- [WHAT YOU NEED TO DO]:
Look through the data below, and copy each line that carries the word "will".

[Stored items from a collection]
____________________

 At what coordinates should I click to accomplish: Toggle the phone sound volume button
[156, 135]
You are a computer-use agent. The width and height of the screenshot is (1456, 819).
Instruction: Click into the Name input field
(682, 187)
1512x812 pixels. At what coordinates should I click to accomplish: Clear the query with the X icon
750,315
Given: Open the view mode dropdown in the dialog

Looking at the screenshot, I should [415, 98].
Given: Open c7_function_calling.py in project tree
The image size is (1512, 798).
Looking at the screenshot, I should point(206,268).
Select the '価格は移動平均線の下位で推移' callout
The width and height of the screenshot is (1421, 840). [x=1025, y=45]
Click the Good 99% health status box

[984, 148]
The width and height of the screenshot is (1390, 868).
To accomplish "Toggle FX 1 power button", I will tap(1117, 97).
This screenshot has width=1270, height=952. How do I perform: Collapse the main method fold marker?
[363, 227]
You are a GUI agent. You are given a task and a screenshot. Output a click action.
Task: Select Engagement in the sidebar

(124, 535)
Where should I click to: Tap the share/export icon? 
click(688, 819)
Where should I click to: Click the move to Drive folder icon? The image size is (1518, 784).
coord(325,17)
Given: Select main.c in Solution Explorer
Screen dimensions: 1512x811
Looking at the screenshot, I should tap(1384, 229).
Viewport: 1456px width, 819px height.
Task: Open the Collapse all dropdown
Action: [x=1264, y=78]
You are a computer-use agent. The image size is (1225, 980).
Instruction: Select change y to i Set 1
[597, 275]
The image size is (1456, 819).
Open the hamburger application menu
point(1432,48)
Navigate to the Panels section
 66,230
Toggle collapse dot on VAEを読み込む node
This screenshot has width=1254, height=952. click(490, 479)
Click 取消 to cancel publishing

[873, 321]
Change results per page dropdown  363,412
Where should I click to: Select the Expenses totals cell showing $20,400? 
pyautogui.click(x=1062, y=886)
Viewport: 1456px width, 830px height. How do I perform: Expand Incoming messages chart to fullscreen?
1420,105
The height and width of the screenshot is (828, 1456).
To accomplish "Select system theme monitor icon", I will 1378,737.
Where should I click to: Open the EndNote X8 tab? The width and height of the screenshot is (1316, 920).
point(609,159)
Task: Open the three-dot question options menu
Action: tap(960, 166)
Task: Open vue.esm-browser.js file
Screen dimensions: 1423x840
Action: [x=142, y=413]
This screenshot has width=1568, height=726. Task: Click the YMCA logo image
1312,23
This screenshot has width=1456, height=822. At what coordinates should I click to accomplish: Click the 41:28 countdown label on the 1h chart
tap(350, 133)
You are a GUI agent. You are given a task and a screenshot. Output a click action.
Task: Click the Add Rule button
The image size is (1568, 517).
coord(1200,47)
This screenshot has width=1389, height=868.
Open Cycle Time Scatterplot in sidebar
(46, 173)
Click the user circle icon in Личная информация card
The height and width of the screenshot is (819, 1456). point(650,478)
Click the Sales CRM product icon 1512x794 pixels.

____________________

- [RESPONSE]:
To accomplish "Toggle FX 1 power button", I will tap(1117, 97).
To accomplish "Select system theme monitor icon", I will 1378,737.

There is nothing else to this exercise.